Let’s change into something more comfortable
December 4, 2010
“No one has to change. Survival is optional.” – W. E. Deming
The above was a subtle way to express the importance of change. Deming was absolutely right; if you can not change, you will not survive. Making it even more acute is the fact that we’re surrounded by change all the time. Time itself is but a measure of change. We all know that change often can be painful, but lacking the ability to change is usually even more painful.
Being that the ability to change is the single most important trait for survival and success, it surprises me that we don’t spend any time purposely practicing it. Our parents and teachers seldom or never help us learn how to cope with change. How come learning the details of photosynthesis or German prepositions are given precedence over learning how to cope with the inevitable changes that we have to face everyday?
My guess is that most parents and teachers don’t know how to cope with change themselves. Most of us have never been given the specific tools for living in a society of constant and rapid change, a society demanding that we change with it. The implications are that we bring out our defense mechanisms instead of going with the flow. Some people become submissive when facing new technologies and go into hiding instead of embracing the possibilities they offer. Some people become hateful against new cultural influences instead of enjoying all the new flavors that they bring into our lives. People grow ulcers from the stress rising from resisting changes in their environment. What is true in this for us as individuals is equally true for organizations. Most organizations will rather march slowly downward toward a predictable death than change their old habits.

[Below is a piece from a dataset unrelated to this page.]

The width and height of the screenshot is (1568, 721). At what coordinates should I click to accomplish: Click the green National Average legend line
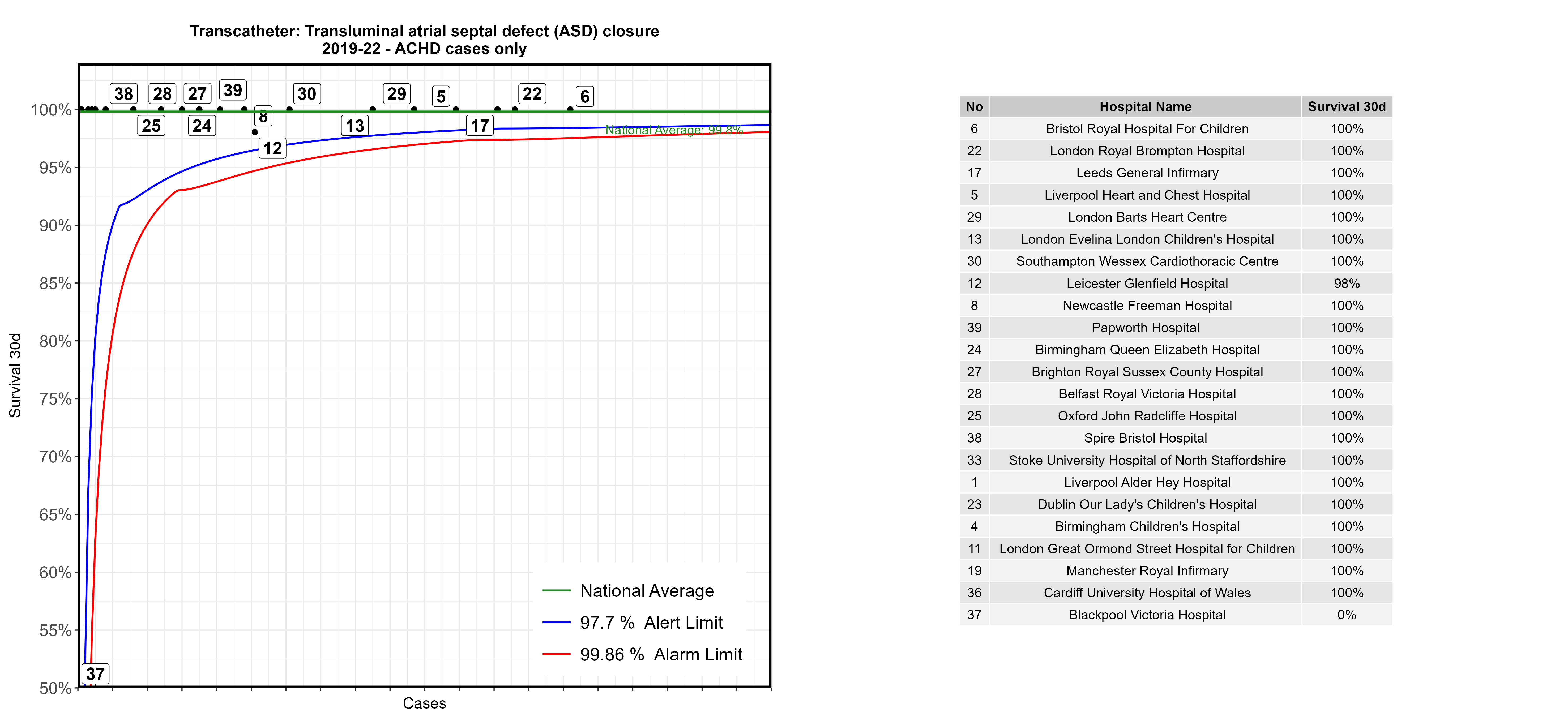(x=556, y=590)
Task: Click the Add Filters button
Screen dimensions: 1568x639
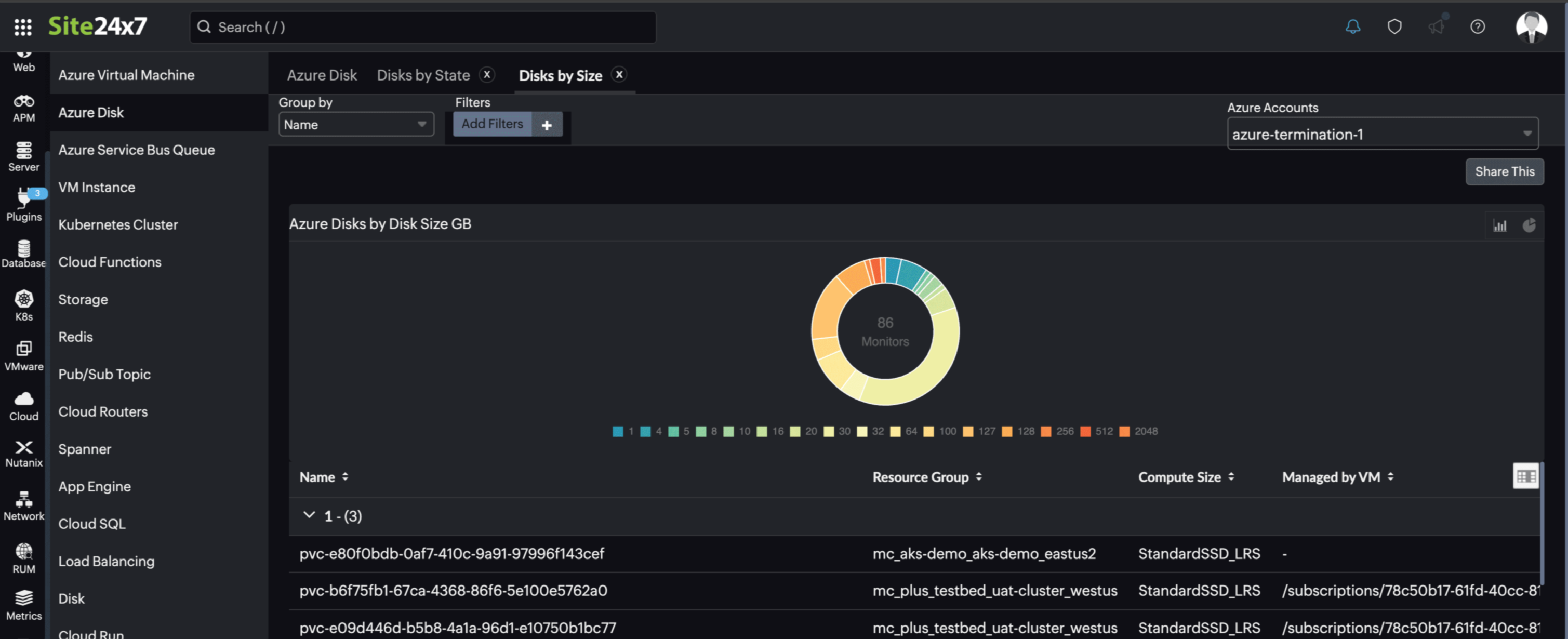Action: (492, 124)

The thing is that there are tools out there. Tools that can help us recognize the different stages in a change and help us move through changes with a minimum of pain. There are tools to help us anticipate changes and cope with them in a structured way. We can learn to become secure in our capabilities instead of feeling safe in what we already know.
The problem is that these tools are usually in the hands of a small number of therapists and other professionals. So why don’t we claim these tools and why don’t we demand the opportunity to learn how to use them? Why don’t we call for the teaching of them in our schools?
Change is naturally awkward, but it doesn’t have to be that way. We should all be able to embrace change and regard it as an exciting opportunity to arrive at something better than what we have today. But in order to get there we need to learn how to feel secure and comfortable with our own abilities and we can only get there through practice.
Let us all change into something more comfortable, comfortable with ourselves and our abilities to meet the unknown.